Peut-on définir Brigitte Fontaine? Le cas échéant, comment? Quels qualificatifs pourrait-on lui accoler pour lui rendre un tant soit peu justice? Osons-en deux : libre et insaisissable. Si Napoléon était son contemporain, il dirait de Brigitte Fontaine « Musicophiles, songez que, du haut de cette Pythonisse, plus d’un demi-siècle de punkitude vous contemple ».
Jeune octogénaire animée plus que jamais du feu sacré, Brigitte Fontaine a récemment mis au monde Terre neuve, album résolument rock que coréalisent Yan Péchin et Jean Lamoot, musiciens et maîtres du son qui soutinrent naguère Alain Bashung. Areski Belkacem, complice éternel, a composé des musiques. Dix-sept plages au programme, dont quatre brefs interludes.

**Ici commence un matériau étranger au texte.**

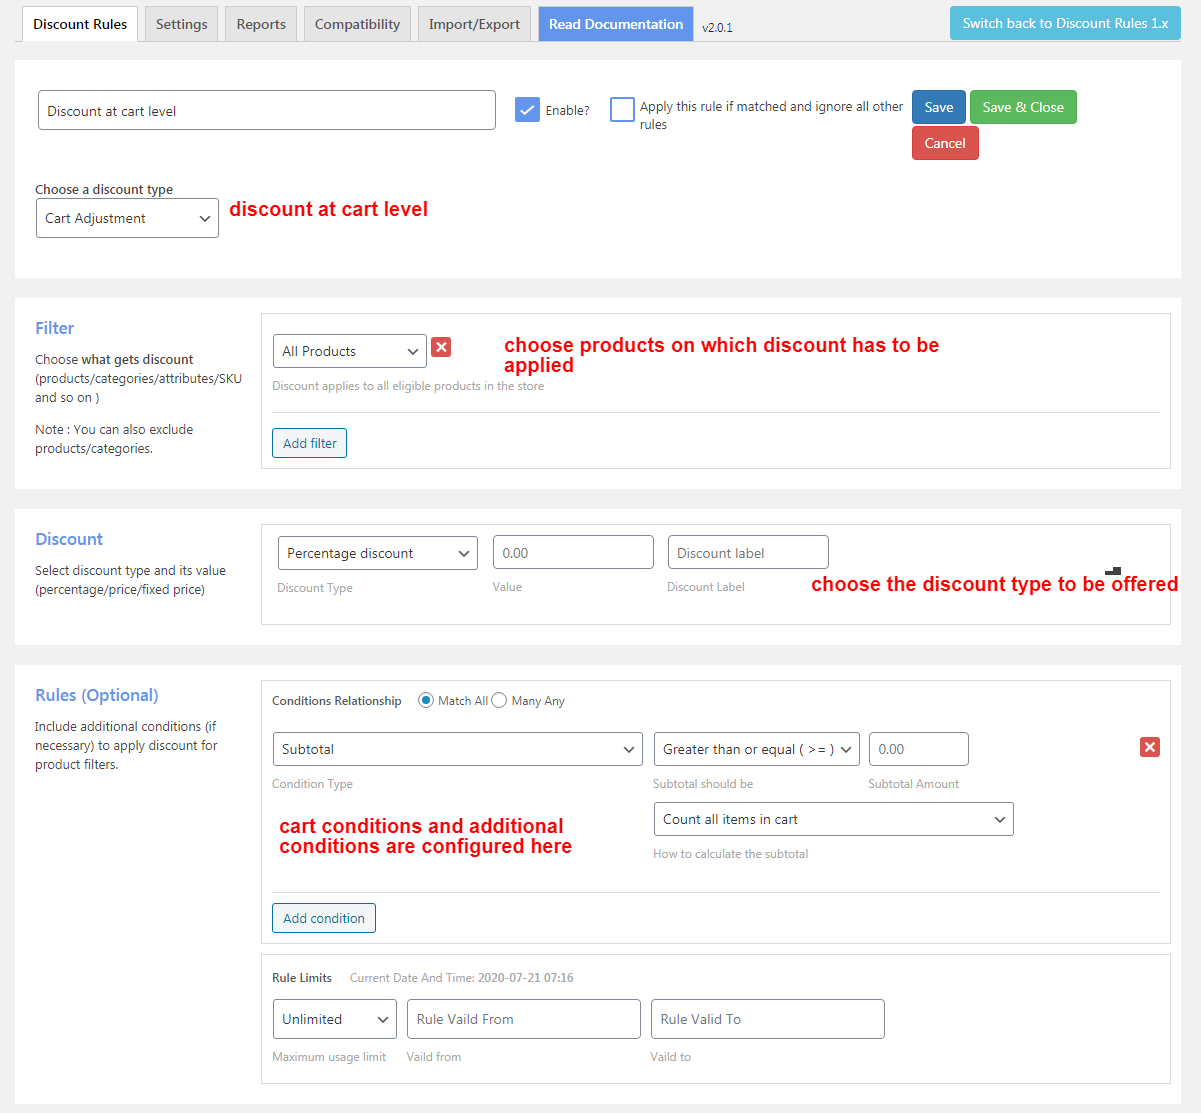Remove the All Products filter row
1201x1113 pixels.
[441, 347]
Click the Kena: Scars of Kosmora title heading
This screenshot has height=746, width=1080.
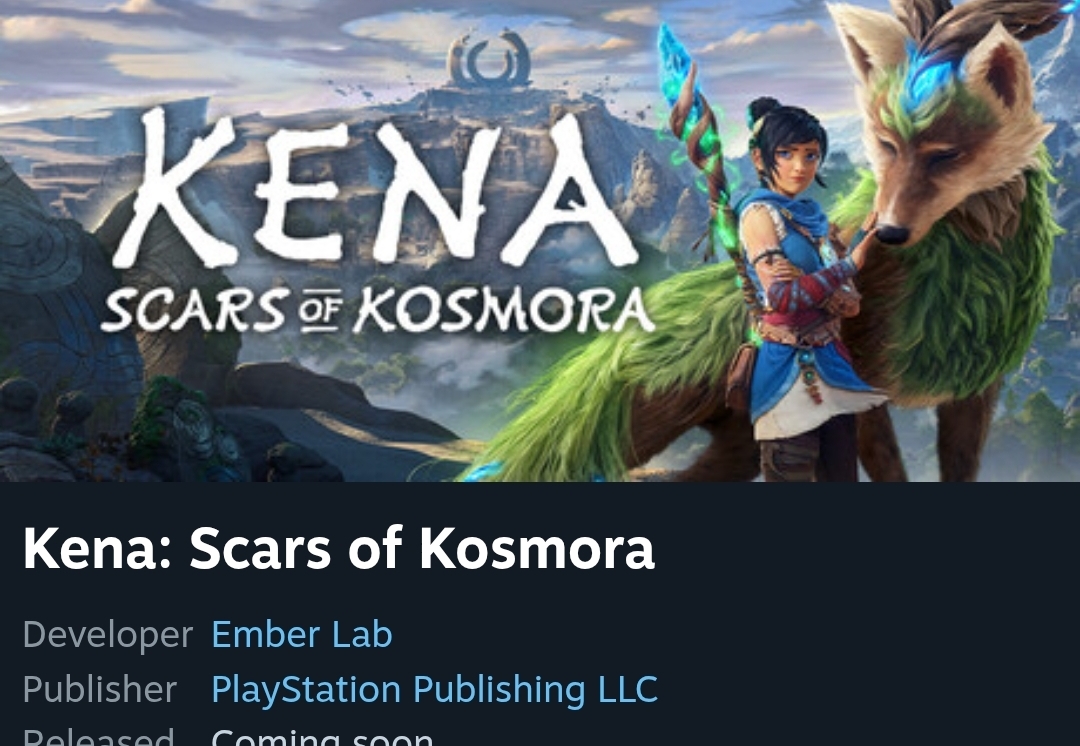pos(339,548)
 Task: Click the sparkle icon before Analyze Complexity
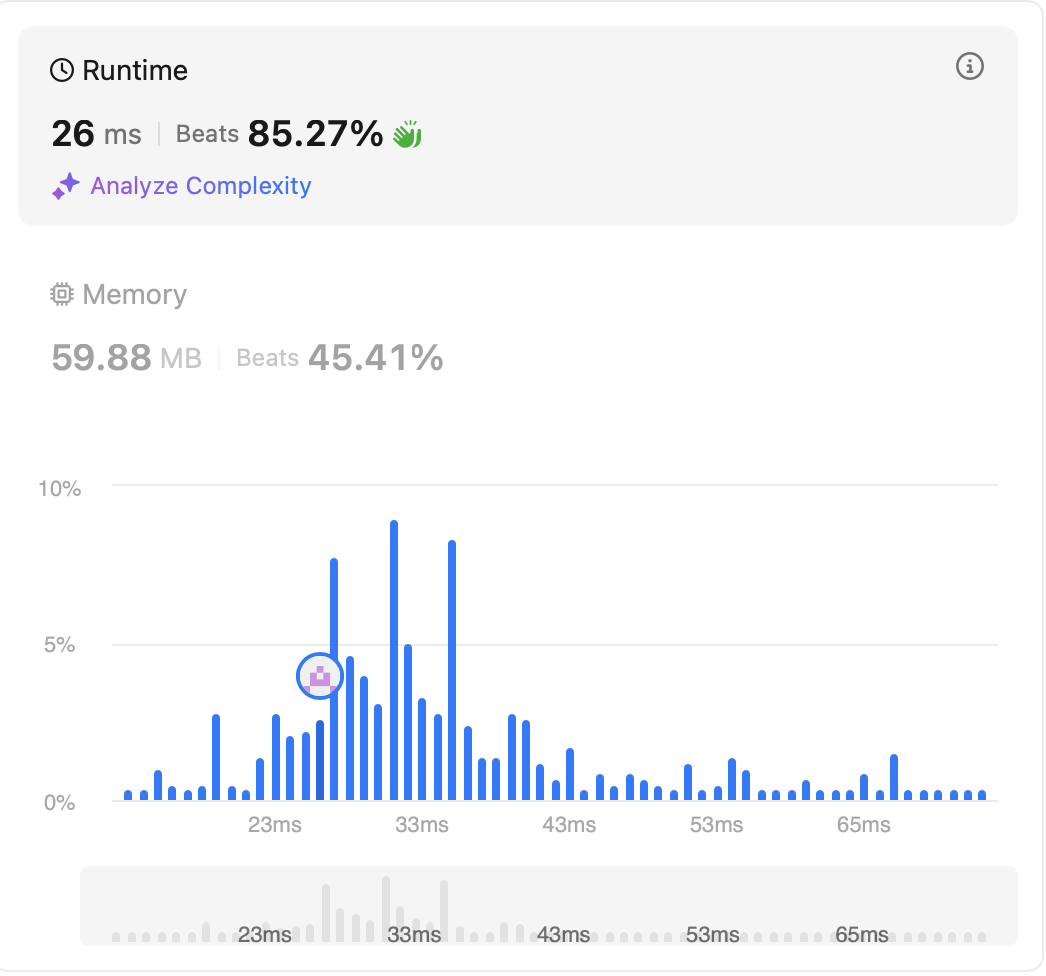point(66,186)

Le tout pour le tout ouvre cette offrande foisonnante; Brigitte y déclame calmement, de sa voix âpre, un énoncé extralucide sur la finitude humaine. Dans Les beaux animaux, chanson écrite avec feu Jacques Higelin en 1969, une guitare twangy et une basse bondissante portent les murmures inquiétants de Brigitte. J’irai pas est un mini-réquisitoire anti-tout. Ensuite, les riffs se contorsionnent sauvagement dans Chrysler.
Si vous cherchez l’apex poétique de l’album, vous le trouverez dans Haute sécurité. Ragilia est une relecture concluante d’une pièce figurant à l’origine sur L’incendie, album passablement culte créé avec Areski en 1974. Dans God go to hell, complément d’Au diable Dieu (sur J’ai l’honneur d’être, avant-dernier album de B. Fontaine), Bouddha passe dans le tordeur également. Terre neuve, où il est question d’un grizzly volant, se distingue par ses arrangements goûteux. Puis, dans Parlons d’autre chose, Brigitte reprend les mots qu’aurait prononcés Goethe avant de mourir : « mehr licht », c’est-à-dire « plus de lumière ». En conclusion, Terre neuve est un album à absorber entièrement, pour quiconque veut devenir un peu plus libre et insaisissable.